▶ **Activity**
Report how many lines in the records below contain the word "label". Give only the number.

** Data follows **

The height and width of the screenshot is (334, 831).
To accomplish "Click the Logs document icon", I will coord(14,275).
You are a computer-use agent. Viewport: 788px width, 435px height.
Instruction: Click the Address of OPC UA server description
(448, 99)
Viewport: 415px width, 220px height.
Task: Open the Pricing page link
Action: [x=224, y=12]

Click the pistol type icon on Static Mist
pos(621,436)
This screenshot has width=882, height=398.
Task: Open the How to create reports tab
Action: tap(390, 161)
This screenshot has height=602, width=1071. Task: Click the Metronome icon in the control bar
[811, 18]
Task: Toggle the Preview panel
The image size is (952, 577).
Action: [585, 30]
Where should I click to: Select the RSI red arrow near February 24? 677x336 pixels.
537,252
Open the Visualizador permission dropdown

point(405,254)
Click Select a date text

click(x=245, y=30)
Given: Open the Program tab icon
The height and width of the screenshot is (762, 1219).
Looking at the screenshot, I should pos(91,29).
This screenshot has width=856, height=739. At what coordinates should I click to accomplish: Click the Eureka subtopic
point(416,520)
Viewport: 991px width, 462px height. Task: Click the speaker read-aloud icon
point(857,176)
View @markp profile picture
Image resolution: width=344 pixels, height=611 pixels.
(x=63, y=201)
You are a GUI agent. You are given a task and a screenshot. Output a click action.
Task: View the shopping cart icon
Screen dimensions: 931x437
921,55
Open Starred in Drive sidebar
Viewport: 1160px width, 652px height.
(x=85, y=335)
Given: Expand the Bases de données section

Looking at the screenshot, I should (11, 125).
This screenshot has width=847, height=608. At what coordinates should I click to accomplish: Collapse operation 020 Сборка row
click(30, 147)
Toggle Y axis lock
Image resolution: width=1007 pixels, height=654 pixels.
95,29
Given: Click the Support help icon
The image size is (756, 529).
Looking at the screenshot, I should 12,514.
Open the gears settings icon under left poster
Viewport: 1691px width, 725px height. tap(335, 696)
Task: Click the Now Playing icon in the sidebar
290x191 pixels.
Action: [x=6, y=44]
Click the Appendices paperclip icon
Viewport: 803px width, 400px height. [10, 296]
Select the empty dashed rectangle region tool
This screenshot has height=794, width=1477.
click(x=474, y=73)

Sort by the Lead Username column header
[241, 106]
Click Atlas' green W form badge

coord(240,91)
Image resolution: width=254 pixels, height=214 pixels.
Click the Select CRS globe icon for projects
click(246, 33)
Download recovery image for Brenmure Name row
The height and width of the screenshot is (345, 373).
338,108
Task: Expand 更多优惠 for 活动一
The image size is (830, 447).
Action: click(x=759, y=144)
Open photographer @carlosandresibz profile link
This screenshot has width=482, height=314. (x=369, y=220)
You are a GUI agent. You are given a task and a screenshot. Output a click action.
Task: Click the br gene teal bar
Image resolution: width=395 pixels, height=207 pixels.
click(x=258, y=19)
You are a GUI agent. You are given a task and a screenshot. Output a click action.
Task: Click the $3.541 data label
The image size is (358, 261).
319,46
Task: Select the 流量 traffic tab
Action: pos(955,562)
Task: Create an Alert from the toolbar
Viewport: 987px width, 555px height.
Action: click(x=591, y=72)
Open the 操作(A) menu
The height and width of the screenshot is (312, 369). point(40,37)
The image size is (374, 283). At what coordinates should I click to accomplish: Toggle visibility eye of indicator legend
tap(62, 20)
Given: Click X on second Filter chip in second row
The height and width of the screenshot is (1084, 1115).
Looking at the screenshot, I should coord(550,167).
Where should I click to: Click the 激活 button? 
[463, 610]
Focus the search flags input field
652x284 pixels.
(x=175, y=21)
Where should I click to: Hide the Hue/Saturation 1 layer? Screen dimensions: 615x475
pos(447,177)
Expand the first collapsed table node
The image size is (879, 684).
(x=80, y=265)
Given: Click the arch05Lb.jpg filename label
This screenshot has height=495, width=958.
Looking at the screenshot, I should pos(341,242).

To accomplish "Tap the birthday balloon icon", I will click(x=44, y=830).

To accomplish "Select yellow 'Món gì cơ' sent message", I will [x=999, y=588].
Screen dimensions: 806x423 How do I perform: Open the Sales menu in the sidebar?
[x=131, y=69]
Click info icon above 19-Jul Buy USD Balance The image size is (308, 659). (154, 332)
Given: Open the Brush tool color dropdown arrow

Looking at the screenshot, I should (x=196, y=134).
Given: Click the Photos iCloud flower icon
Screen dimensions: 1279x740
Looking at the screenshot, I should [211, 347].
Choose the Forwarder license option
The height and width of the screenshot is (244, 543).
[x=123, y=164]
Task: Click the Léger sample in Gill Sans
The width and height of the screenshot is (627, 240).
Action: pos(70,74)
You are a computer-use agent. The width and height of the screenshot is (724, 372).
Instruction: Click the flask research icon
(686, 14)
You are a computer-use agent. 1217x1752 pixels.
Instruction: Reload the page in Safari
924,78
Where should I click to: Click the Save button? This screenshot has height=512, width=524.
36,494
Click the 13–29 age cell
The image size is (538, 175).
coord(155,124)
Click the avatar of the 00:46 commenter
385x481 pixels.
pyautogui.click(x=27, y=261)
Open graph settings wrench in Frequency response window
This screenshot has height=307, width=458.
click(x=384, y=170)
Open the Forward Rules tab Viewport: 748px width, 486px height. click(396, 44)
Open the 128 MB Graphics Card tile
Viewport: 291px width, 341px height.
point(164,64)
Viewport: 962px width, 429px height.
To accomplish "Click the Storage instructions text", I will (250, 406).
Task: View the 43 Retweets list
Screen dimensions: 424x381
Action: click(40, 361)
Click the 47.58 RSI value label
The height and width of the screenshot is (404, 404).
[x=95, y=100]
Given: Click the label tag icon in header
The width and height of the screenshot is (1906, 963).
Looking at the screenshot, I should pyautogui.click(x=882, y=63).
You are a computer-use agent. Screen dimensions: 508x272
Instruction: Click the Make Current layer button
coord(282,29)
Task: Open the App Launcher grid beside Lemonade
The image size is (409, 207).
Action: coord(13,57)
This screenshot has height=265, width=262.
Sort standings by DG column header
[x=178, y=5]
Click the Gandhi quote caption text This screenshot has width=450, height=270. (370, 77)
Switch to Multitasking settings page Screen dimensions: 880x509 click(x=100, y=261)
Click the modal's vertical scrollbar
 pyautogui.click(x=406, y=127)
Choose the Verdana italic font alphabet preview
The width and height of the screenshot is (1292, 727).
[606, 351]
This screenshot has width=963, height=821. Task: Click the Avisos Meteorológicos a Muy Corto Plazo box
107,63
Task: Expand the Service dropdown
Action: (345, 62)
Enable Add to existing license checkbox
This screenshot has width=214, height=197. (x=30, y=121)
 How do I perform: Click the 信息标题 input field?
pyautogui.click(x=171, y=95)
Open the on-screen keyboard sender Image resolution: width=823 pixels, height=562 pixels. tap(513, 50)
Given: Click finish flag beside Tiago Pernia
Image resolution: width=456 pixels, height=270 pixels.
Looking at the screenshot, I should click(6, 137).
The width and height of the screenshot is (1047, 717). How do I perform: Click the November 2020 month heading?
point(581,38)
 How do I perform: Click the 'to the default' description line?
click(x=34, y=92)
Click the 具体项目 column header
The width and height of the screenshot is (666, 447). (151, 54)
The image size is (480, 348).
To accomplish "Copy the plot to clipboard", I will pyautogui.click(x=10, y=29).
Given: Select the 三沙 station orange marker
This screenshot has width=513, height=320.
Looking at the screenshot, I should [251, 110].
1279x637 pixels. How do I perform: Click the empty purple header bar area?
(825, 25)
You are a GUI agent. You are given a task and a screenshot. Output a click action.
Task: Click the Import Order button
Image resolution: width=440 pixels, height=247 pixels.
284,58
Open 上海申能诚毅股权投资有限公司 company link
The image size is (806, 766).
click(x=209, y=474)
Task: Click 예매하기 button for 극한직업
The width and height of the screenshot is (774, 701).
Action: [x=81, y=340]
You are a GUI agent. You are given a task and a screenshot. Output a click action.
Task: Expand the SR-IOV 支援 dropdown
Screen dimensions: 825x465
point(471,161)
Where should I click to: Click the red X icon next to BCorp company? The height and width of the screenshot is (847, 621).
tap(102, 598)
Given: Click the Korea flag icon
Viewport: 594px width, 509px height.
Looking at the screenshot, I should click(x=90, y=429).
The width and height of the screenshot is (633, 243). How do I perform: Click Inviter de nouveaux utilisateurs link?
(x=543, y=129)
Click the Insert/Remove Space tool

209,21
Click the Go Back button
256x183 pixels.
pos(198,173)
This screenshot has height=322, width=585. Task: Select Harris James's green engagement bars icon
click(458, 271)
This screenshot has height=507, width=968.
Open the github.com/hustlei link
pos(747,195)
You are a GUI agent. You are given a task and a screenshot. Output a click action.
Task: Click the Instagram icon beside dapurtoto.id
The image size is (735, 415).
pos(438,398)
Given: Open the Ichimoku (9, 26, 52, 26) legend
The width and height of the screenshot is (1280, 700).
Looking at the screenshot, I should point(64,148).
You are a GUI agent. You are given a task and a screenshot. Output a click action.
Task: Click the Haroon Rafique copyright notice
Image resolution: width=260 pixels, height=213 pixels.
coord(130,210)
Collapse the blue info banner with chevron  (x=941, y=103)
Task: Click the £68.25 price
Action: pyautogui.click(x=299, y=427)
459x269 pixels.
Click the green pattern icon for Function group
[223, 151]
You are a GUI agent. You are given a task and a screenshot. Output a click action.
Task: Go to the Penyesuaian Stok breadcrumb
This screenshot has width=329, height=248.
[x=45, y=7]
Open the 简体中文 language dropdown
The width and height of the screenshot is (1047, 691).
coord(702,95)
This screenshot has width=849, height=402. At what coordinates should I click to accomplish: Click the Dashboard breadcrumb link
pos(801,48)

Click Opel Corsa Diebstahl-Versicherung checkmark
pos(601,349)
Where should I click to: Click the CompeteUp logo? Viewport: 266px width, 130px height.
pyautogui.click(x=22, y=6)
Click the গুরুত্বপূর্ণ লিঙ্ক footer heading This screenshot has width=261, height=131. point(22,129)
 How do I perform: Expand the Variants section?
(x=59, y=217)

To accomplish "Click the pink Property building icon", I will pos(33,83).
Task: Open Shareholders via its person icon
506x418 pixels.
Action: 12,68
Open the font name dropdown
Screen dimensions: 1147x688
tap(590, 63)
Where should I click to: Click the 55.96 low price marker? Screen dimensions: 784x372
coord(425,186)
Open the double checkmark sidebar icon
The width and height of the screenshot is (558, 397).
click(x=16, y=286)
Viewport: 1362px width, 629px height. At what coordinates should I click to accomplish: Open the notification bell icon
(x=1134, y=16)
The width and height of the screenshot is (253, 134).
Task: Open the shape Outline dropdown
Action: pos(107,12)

** End of Data **

▶ **Output of the task**
4